Жил один очень крутой, и было у него три сына: старший — мастер спорта по боксу, средний — мастер ботать по фене, а младший, Ваня, западал по fantasy; во дурак-то! Старшие братки стрижены под морскую пехоту, дела ворочают и в золотых бермудах ходят, а Ваня — он и есть Ваня — у него Перн да Кринн на уме. Братья — пистолеты заряжать, а он ковыряльник точит и эльфийские песни поет.
— Ты, — спросят старшие, — куда?
— В Уфу на «собаках», в хоббитов играть! Там Семенова будет, в ноги ей упаду.

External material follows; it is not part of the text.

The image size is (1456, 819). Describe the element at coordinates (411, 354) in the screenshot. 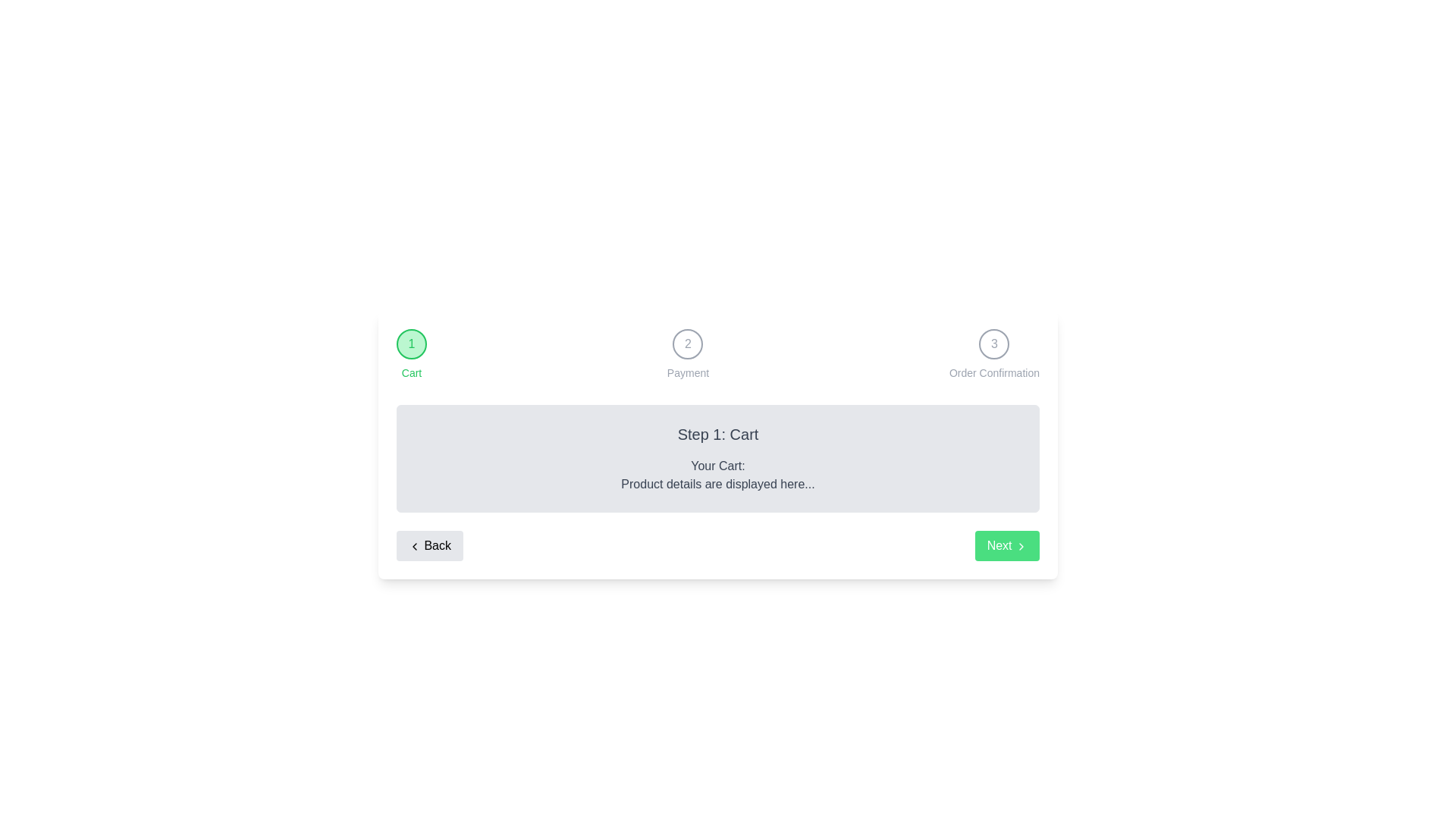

Поржут старшие, поржут — и на разборку.
И вот допился их батя, замаячила ему бабка с косой. БратьЯ айболитам то дулом, то зелеными в нос суют — «Лечи, зараза!» — а те никак. Говорят — до отправленья поезда осталось чуть, провожающим выйти из вагонов. Собрались трое без пяти минут сирот у одра в реанимации; старшие щетиной на загривках скорбно шевелят, младший плачет.
— Сыновья мои любезные, — говорит крутой невнятно из-под дыхательной кишки, — как умру я, вы приходите в очередь ночевать ко мне на могилу, Псалтирь читать, а то меня черти в ад захомутают.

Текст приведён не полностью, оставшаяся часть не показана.